Ultimately, data communicators should be attuned to the realities of the variation in their data, no matter the type of visualization. Many data visualizations can show variation in our data more precisely than simple aggregates like means, medians, and specific percentiles. Consider this animated gif from Justin Matejka and George Fitzmaurice, which shows seven datasets changing over time. The three graph types all show the same datasets, but the box plot, which shows five specific percentile points, doesn’t change. The raw data and the violin plots more clearly show the data.

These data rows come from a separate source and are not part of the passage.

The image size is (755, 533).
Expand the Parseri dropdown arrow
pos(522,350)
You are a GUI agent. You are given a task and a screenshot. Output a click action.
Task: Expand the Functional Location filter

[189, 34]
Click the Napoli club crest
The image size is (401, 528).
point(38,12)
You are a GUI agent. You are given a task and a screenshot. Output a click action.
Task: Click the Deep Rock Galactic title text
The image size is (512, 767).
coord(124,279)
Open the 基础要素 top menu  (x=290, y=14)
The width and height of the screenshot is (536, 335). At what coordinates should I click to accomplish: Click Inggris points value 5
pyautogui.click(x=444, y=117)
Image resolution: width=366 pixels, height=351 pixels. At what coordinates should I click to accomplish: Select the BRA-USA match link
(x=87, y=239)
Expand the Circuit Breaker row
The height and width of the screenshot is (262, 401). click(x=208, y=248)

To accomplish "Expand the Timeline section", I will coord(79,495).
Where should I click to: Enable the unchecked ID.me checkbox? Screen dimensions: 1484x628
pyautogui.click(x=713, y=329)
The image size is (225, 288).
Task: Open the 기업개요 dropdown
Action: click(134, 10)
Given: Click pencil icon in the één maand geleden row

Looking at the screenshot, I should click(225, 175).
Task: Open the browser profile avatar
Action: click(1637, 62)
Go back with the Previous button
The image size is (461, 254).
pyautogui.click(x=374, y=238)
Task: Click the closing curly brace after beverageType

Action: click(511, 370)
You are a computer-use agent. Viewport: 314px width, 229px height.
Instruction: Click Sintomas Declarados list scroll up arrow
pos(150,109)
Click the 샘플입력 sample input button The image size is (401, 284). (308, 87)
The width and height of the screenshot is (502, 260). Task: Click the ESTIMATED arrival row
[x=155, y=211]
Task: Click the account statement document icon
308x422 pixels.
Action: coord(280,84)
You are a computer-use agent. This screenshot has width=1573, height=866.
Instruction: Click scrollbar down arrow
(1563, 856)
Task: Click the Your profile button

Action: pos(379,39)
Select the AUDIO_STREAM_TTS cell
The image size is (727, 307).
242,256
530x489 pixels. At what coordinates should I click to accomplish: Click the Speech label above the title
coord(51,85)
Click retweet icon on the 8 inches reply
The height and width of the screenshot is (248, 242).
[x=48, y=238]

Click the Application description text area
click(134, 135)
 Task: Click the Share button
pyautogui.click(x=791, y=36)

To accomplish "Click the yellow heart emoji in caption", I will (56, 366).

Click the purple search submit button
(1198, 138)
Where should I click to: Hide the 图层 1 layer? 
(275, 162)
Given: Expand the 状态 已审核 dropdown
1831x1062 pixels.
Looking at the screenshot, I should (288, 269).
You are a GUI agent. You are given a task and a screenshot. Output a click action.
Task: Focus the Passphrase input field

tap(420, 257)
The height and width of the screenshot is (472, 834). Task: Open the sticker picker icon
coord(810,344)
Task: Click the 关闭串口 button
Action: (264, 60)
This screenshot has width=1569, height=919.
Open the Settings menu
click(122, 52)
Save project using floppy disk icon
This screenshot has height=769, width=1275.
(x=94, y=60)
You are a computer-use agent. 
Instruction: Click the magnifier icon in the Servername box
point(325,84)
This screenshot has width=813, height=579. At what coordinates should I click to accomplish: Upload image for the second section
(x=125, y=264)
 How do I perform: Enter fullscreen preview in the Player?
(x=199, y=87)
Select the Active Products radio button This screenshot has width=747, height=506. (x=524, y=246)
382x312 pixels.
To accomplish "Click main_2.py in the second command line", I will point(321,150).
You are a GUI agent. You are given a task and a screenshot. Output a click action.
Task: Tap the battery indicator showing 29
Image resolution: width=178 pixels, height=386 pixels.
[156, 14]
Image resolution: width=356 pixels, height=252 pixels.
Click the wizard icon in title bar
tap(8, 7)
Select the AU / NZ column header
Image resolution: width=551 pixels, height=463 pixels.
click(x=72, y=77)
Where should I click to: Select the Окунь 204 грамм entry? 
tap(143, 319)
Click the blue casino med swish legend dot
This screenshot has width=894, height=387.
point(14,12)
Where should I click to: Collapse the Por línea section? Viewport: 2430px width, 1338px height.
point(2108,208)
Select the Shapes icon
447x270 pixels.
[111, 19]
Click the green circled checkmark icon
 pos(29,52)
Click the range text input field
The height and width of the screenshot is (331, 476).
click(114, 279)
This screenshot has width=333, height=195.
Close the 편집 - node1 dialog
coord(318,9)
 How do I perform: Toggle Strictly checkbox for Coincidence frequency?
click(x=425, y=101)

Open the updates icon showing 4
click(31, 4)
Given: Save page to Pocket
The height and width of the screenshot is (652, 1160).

Other graph types like strip plots or beeswarm charts show more of our data than specific points in the distribution. Of course, these options don’t work for every sample size: showing 200 individual data points is going to be much different than showing 200,000 individual data points. For more options, I have an ongoing collection of data visualizations in my data visualization catalog.
5. How can data communicators lead inclusivity efforts for visualizations?
In many organizations, the data visualization team is a gatekeeper to publishing the final product. Whether it’s to finalize some code or to ensure final visualizations are meeting style guide standards, the data visualization team often has the last look. As such, it’s important for us to keep an eye toward inclusivity and equity in how we represent people and communities, which can help our colleagues take the same approach throughout the data collection, analysis, and communication process.
Ultimately, ensuring inclusivity in data visualization is a constant and ongoing effort, as is our work on the Do No Harm Guide. Questions like these from active data practitioners and communicators continue to inform this work as it grows. Hopefully, these answers can help you to apply these lessons to your own data visualizations as we strive for inclusivity.